[Written exercise 1]:
In the records, swap "globe" for "sphere" and rewrite the part that opens with the line containing "Where should I" and closes with the end of the records, changing nothing else. Leave the pictures out of your answer.

Public transportation can be a lifesaver for commuters but if you’re a newbie to public transportation, it’s easy to get overwhelmed. Check out these 4 tips on switching from highways to subways after a big move.

Moving to a new city is a milestone in life that comes with excitement along with certain challenges. One of the biggest hurdles of a big move is adjusting to your new environment. From meeting your neighbors to getting to know your neighborhood, your new city can sometimes feel like another planet compared to where you moved from.

This was the case when I moved to New York City from a quiet suburb in California. If there’s one thing Californians are known for, it’s driving. Whether it’s the coffee shop down the block or the beach cafe across town, 9 times out of 10, they drive themselves to their destination. So imagine my culture shock when I moved from a city with very little public transportation options to the public transportation capital of the world - New York City

To say that learning to use NYC’s public transportation system was an adjustment would be an understatement. As a newbie to the city, I made many mistakes when it came to public transportation safety and planning my public transportation route. However, I’m happy to say I have now mastered it and am ready to share my knowledge and experience. So if you have a transition from the highway to the subway looming on the horizon, sit back and enjoy the ride as I present 4 important tips to know about using public transportation in a big city.

[Data extract]:

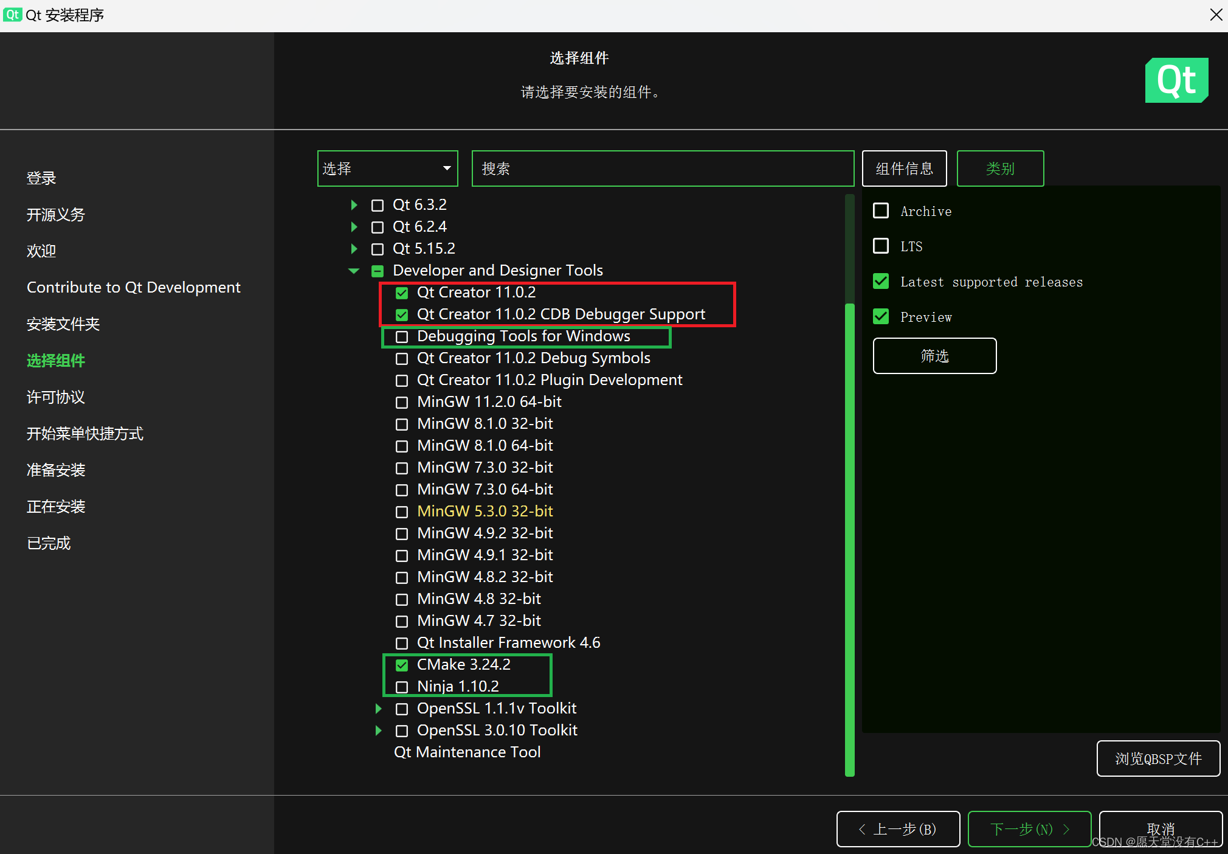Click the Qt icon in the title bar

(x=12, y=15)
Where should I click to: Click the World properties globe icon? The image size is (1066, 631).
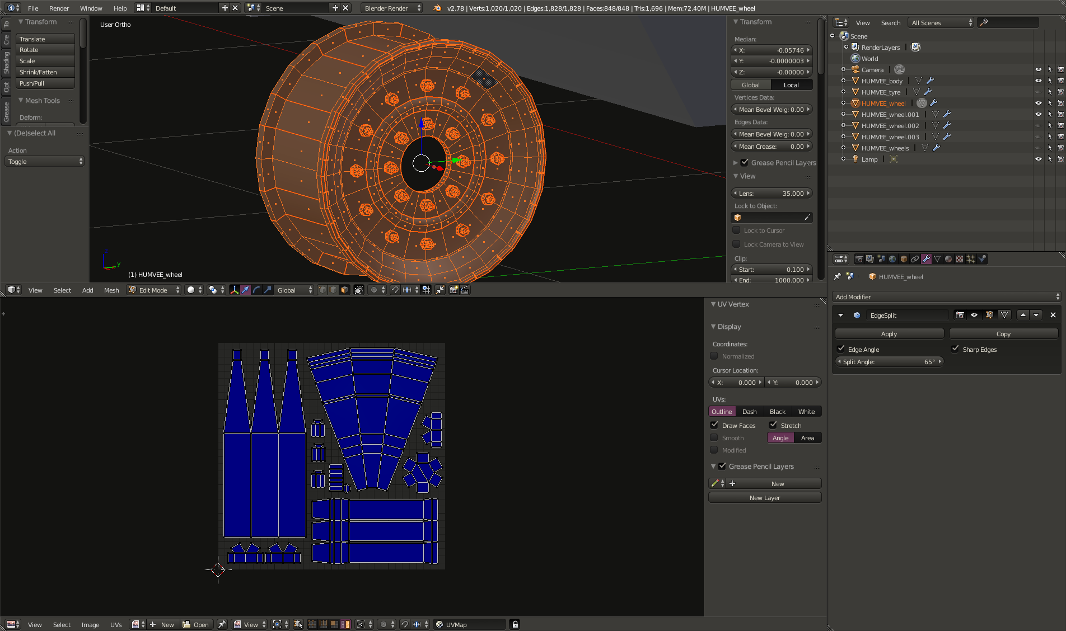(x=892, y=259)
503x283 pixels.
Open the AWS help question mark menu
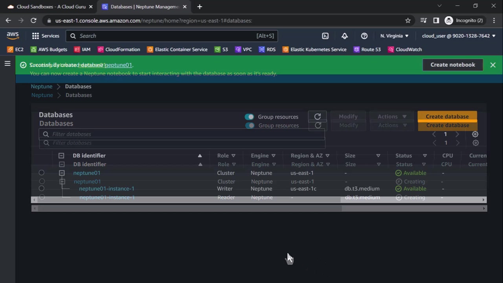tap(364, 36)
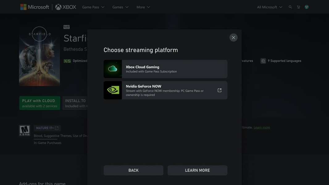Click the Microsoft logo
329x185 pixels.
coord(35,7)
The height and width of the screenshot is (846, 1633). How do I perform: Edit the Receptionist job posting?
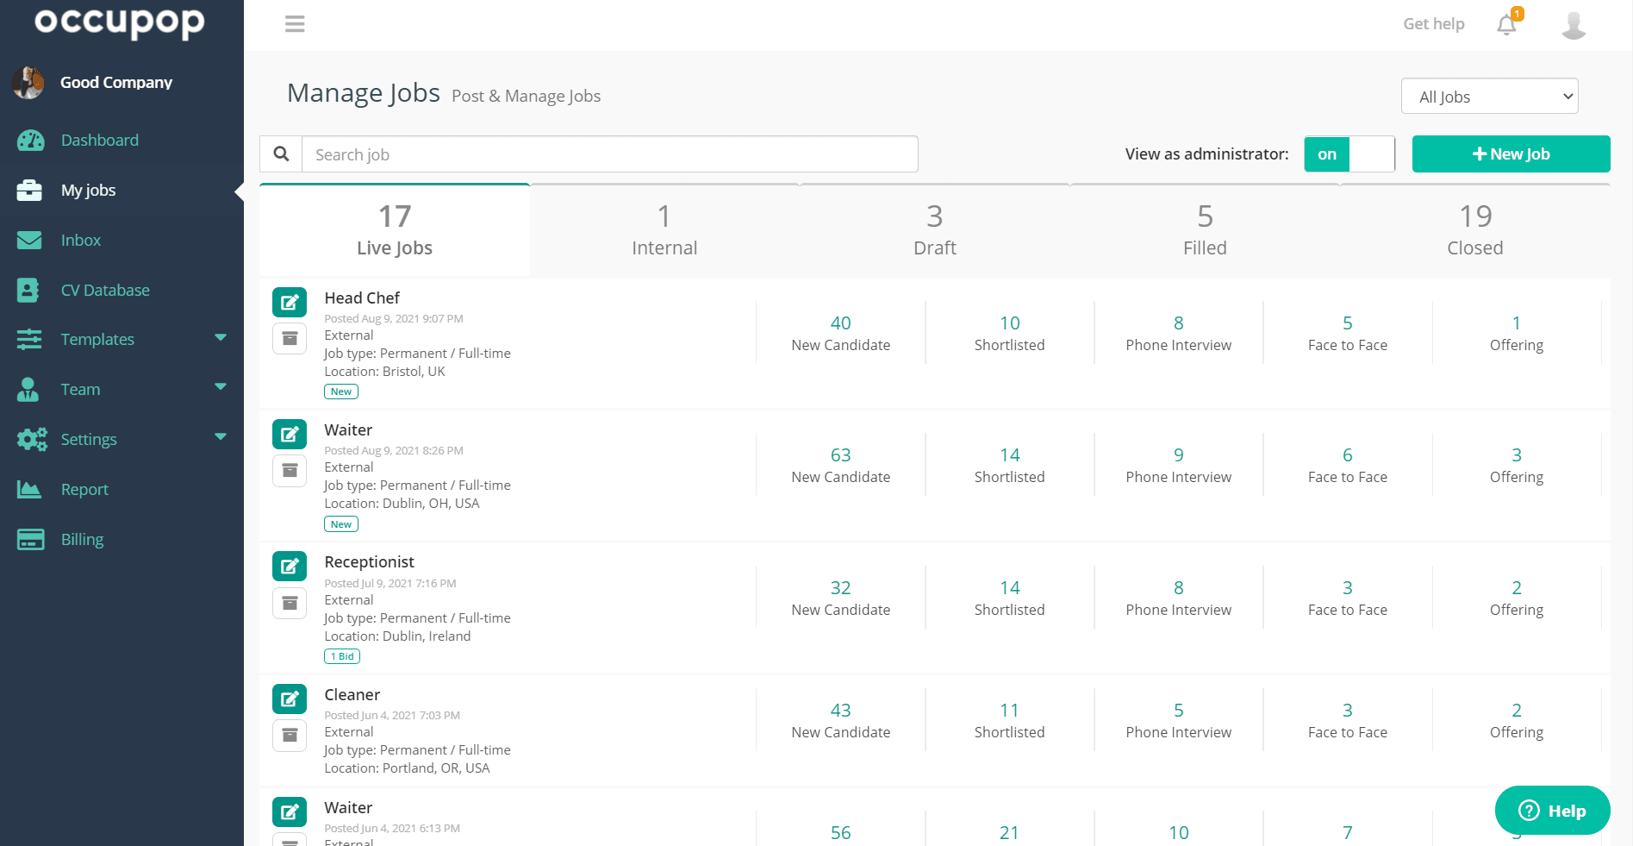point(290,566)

[Written exercise 2]:
Carry on the piece about moving to New York City and learning its public transportation from the point where it stops.

[Output 1]:
Where should I click to: Click the World properties sphere icon? The image size is (1066, 631).
(x=892, y=259)
503x283 pixels.
Open the AWS help question mark menu
tap(364, 36)
Click the Microsoft logo
329x185 pixels.
coord(35,7)
The height and width of the screenshot is (846, 1633). How do I perform: Edit the Receptionist job posting?
point(290,566)

[Output 2]:
Tip #1: Know the Difference Between Local & Express Trains

Contrary to what I assumed, trains and buses are not dubbed as “express” because they move faster. Local vs. Express is an essential difference when taking public transportation to your desired destination. Most train lines will have two different trains going in the same direction but the local train will stop at every stop and the express will only stop at major subway stations. In most cities, local and express will be differentiated by a letter or a number (i.e. In NYC, the 4 versus. 6 train or N versus. Q and in Philadelphia, the Express A versus. Express B). Knowing the difference between these two transportation route types will help get you to your destination faster or help avoid missing a stop.

Tip #2: Check the Sign Before You Swipe

I had to learn this the hard way and I would hate for a public transportation newbie to go through the same hassle that I did. Most subway commuters who reside in the city purchase an unlimited, monthly MetroCard (I highly recommend that you opt for this cost-saving option when purchasing your own Metro Pass as well). However, before you swipe your card at a subway turnstile, make sure to check that you’re swiping at the correct train stop. 

In an effort to eliminate commuters from double swiping for friends, cities enforce a 20-minute wait time between swipes for unlimited passes. This means that if you accidently swipe at the wrong turnstile, you would need to wait 20 minutes before you can swipe again. Additionally, even if you don’t have an unlimited pass, swiping at the incorrect turnstile will cost you an additional fare. Needless to say, I missed quite a few important appointments by not knowing this vital piece of information.

Tip #3: Know the Direction of Your Destination 

Subway trains are typically named after a number or a letter. For example, the train from Williamsburg in Brooklyn to Manhattan is called the L Train. However, after getting lost several times, I realized that each subway station will offer two entrances for the same train name going in opposite directions and it was my responsibility to figure out which direction I was heading to. You may think this should be easy enough but it’s not always this simple.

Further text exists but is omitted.